Now, take the exam away. Then add an additional 40,000 applications. The choice doesn’t get harder. It gets easier. And if you’re the West Hills kid (or any student from a middle class home), not in the way that bodes well for you. “This West Hills student is impressive,” you might say to yourself. “But this Exeter kid just did more. The West Hills senior had a better GPA, but that high school definitely wasn’t as challenging as one of the best preparatory schools in the country, right?” When you remove puzzle pieces, you make the picture harder to discern. Consequently, the harder it is for an admission officer to see what makes you a good fit, the less likely you will be seen as one. This is not even to mention students who face significant hardships over the course of their lives. Removing a critical data point from the analysis puts such students at comparative disadvantage.

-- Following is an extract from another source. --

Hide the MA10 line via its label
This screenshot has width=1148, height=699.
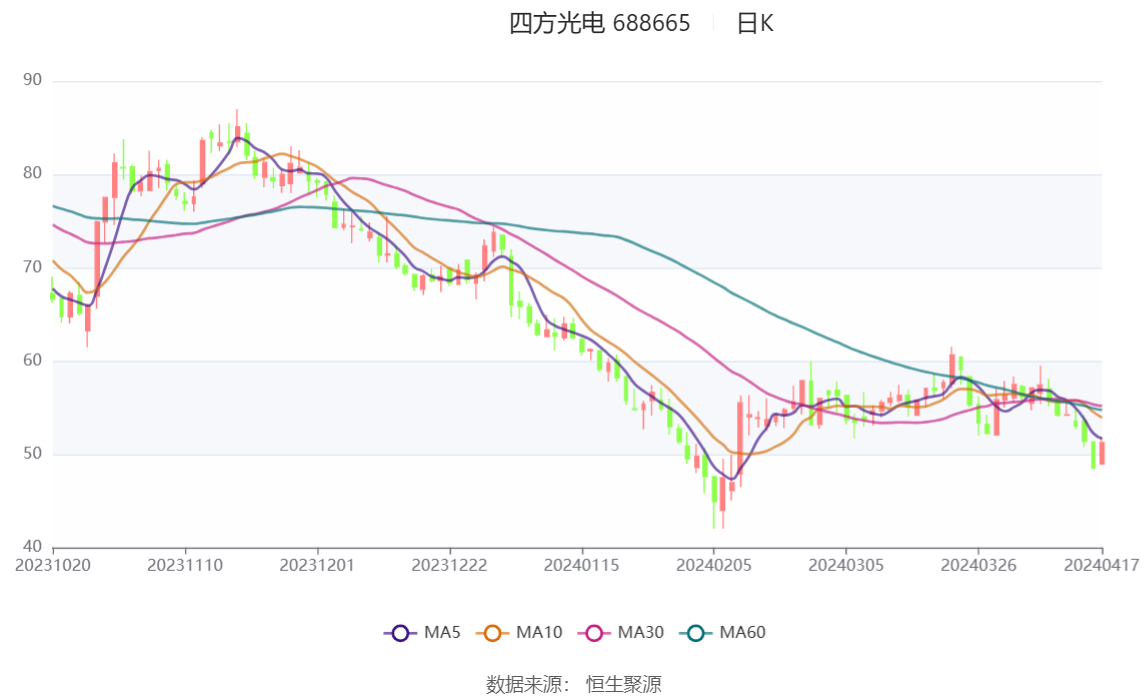click(x=539, y=632)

Eliminating the SAT does more than eliminate a crucial weapon students have in the admissions process. It would make financial resources all the more important: more tutoring, more extracurricular opportunities, even something as critical as consultant advice on college application. In each case, students with hardships, or even middle class students, are just out of luck. It would obscure our ability to measure the quality of education around the country. The test reveals unfairness. One of the common criticisms of the exam is that it is structurally unfair, but that isn’t exactly true. The test isn’t unfair. Life is unfair, in some areas, dramatically so; and the exam measures the results. Doing away with this metric may be a profound symbolic gesture of eradicating structurally unjust metrics, but it will do very little in making education more equal. Indeed, it may make seeing educational inequality near impossible, to the detriment of the students we are ostensibly trying to help.
There is a saying that NFL scouts commonly use when asked what they are looking for in prospective players: “we’ll know it when we see it.” That’s what the “holistic” approach means. It implies engaging in a balancing act when the scales are already tipped against you. Without the SAT, that may be what college admissions counselors are left saying. We might be surprised at the unhappy outcome it creates, at least when you come from the middle classes. There are already a million and one data points that won’t be in your favor. We should think twice before removing one that might be.